#### Your objective
If a record contains a picture, leave the picture out and transcribe everything else exactly.

**** Data for this exercise ****

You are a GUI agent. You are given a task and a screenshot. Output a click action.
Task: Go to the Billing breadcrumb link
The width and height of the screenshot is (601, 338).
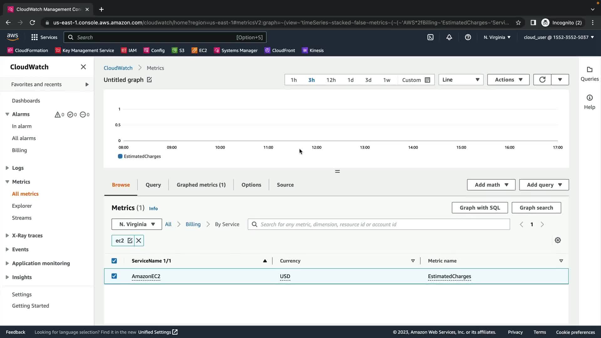click(x=193, y=224)
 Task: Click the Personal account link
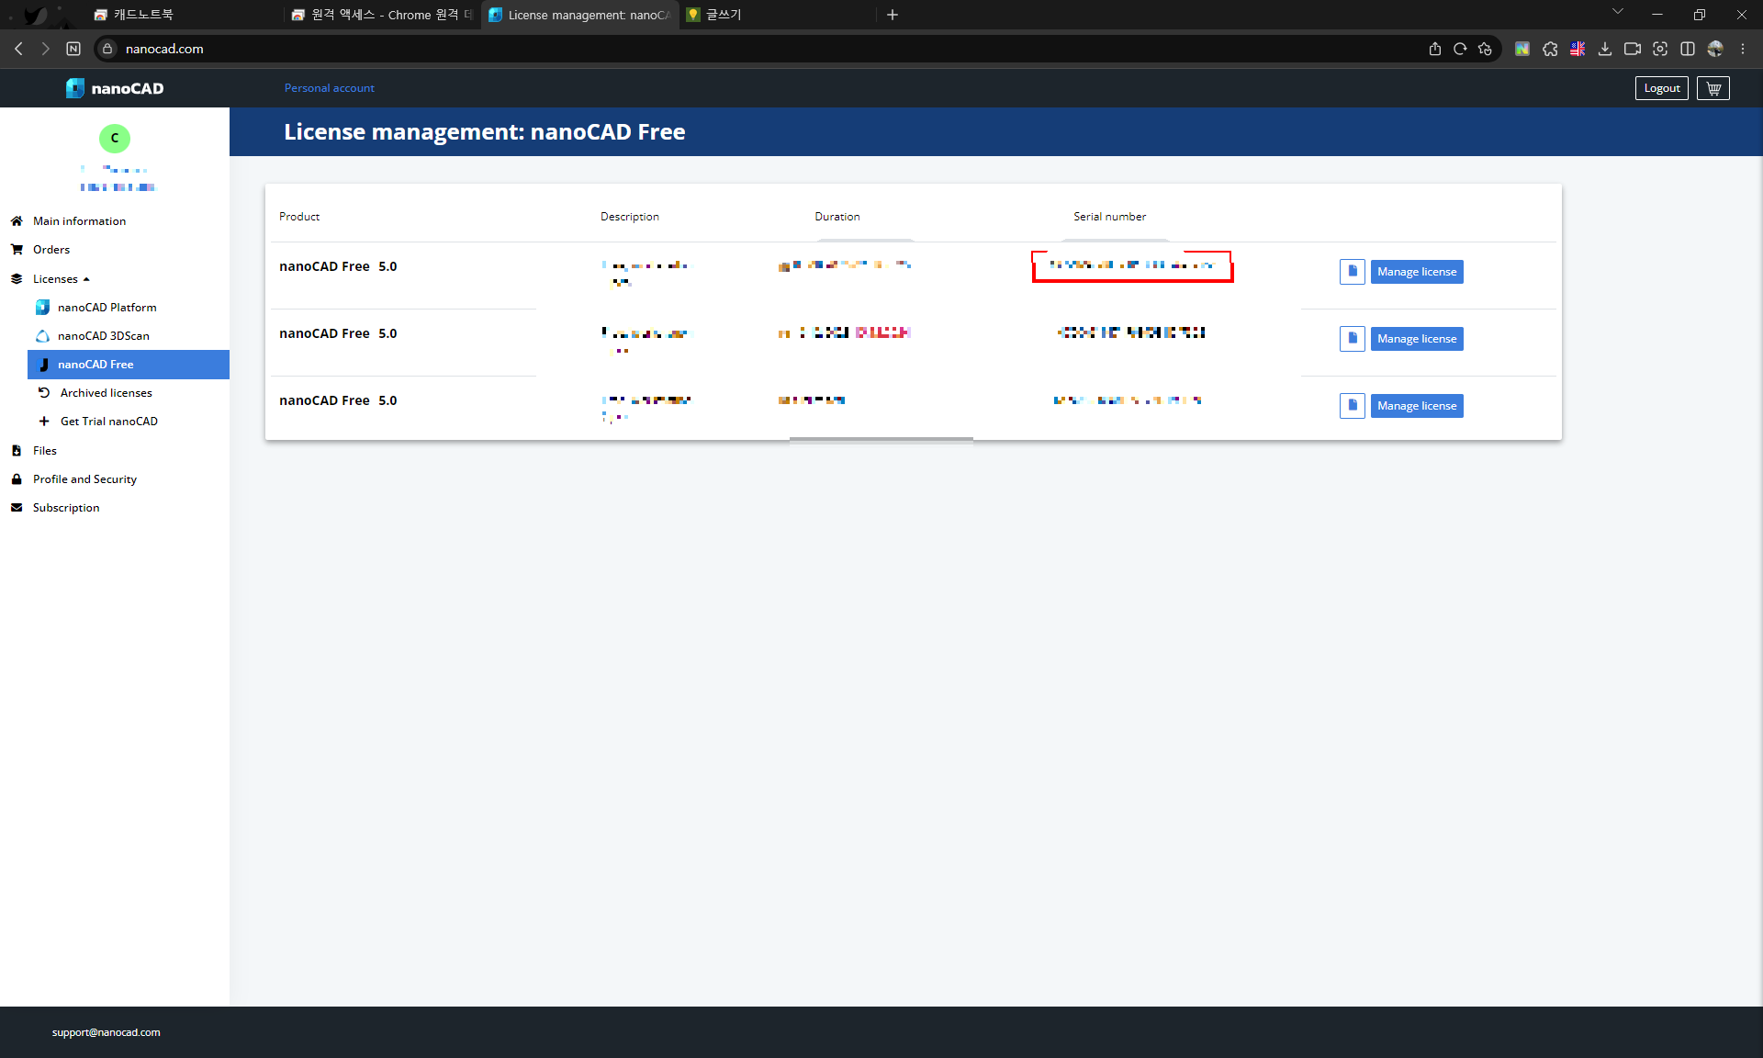point(329,88)
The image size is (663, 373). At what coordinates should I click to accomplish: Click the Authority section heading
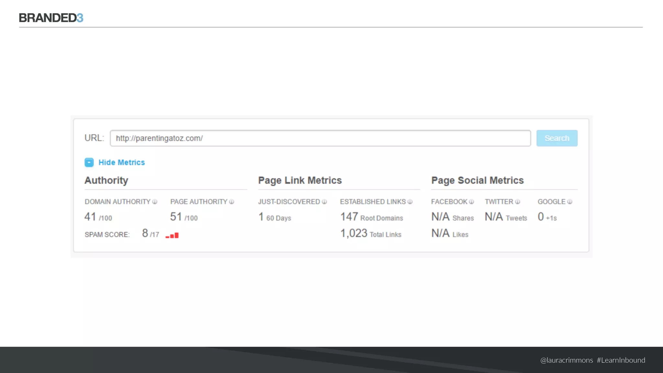[106, 180]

****

#### Response below
You are a GUI agent. You are given a task and a screenshot. Output a click action.
Task: Go to the Billing breadcrumb link
The width and height of the screenshot is (601, 338).
click(x=193, y=224)
 Task: Click the Personal account link
point(329,88)
The image size is (663, 373). At what coordinates should I click to accomplish: Click the Authority section heading
[106, 180]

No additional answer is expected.